Because this initiative is a federal program, the federal budget is the main source of financing. Here, the foundation for allocating resources is the Tax Code, as taxes make up the basis of the state budget, and are later redirected to funding healthcare needs (Oliver, 2014). Nevertheless, just like in the case of other federal programs, additional sources of financing are acceptable. For instance, necessary funds can be withdrawn from state and local budgets. Moreover, the role of powerful private organizations such as the American Medical Association should not be underestimated, as their donations can help fill the existing funding gaps (Barr, 2016). Another option is attracting private contributions to healthcare units constructions or seeking discounts for providing healthcare services to those, who fall within the requirements of the program (Gholipour & Rouzbehani, 2016). Even though the last two recommendations are not directly connected to financing the initiative, they are beneficial for guaranteeing its success and addressing the mental needs of veterans as well as making the program more easily accessible.

The political feasibility of a governmental program can be determined by estimating the current situation in the existing environment and identifying barriers and opportunities for introducing the change (Mason, Gardner, Outlaw, & O’Grady, 2016). As for now, the issue of veterans’ mental health is addressed by another federal program – Veteran Health Administration. Nevertheless, access to adequate care is limited. Moreover, some significant problems such as high suicide rates among veterans are not addressed on a nationwide basis (Bagalman, 2016).

As for barriers and opportunities, the focus is usually made on the perception of implementing the proposed change (Patel & Rushefsky, 2014). Bearing in mind existing problems, launching a separate program focused on mental needs is recommended and politically feasible, as it would improve the image of the government. Speaking of administrative feasibility, the primary challenge is to determine who is eligible to care. However, in this case, the program is feasible because the government already has developed frameworks for drawing appropriate conclusions. That is why carrying it to another policy is all that is needed. Finally, as for financial feasibility, this initiative is easy to implement because funds can be redirected from the currently existing unit of the Veteran Health Administration to the whole new organization. From the perspective of governmental management, it would not take much effort and resources to support this change.

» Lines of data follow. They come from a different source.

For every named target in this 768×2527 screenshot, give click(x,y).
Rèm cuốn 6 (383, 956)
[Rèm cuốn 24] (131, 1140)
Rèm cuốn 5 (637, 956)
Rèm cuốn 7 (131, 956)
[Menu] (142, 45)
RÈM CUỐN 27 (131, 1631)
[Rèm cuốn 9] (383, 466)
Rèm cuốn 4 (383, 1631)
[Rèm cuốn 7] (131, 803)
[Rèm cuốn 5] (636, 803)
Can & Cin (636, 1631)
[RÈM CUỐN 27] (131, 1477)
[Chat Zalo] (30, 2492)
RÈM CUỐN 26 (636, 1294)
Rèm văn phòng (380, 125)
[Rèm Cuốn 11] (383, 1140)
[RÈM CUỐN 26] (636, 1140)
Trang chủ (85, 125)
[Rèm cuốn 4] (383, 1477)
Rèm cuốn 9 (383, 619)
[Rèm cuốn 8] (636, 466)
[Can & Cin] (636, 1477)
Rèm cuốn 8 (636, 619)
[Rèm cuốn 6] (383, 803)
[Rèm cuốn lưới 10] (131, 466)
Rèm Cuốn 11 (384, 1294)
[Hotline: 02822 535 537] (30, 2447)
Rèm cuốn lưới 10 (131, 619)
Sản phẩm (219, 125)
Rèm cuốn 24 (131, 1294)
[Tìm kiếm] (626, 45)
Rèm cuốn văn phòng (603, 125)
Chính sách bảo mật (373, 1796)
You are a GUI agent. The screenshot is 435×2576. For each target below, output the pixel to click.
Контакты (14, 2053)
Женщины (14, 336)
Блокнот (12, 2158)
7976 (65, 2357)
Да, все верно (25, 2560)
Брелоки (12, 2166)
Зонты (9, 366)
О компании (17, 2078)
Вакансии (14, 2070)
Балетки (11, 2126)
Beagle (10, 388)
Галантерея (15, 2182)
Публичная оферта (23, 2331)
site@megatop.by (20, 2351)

Bagalman, E. (2016). Health care for veterans: Suicide prevention. Web.

Barr, D. A. (2016). Introduction to U.S. health policy: The organization, financing, and delivery of health care in America. Baltimore, MD: Hopkins University Press.

Birkland, T. A. (2011). An introduction to the policy process: Theories, concepts, and models of public policymaking. New York, NY: Routledge.

Gholipour, R., & Rouzbehani, K. (2016). Social, economic, and political perspectives on public health policy making. Hershey, PA: IGI Global.

Mason, D. J., Gardner, D. B., Outlaw, F. H., & O’Grady, E. T. (2016). Policy and politics in nursing and health care. St. Louis, MI: Elsevier.

Oliver, T. R. (2014). Guide to U.S. health and health care policy. Washington, DC: CQ Press.

Patel, K., & Rushefsky, M. E. (2014). Healthcare politics and policy in America. Armonk, NY: M. E. Sharpe.

Sanborn, C. J. (2013). Case management in mental health services. New York, NY: Routledge.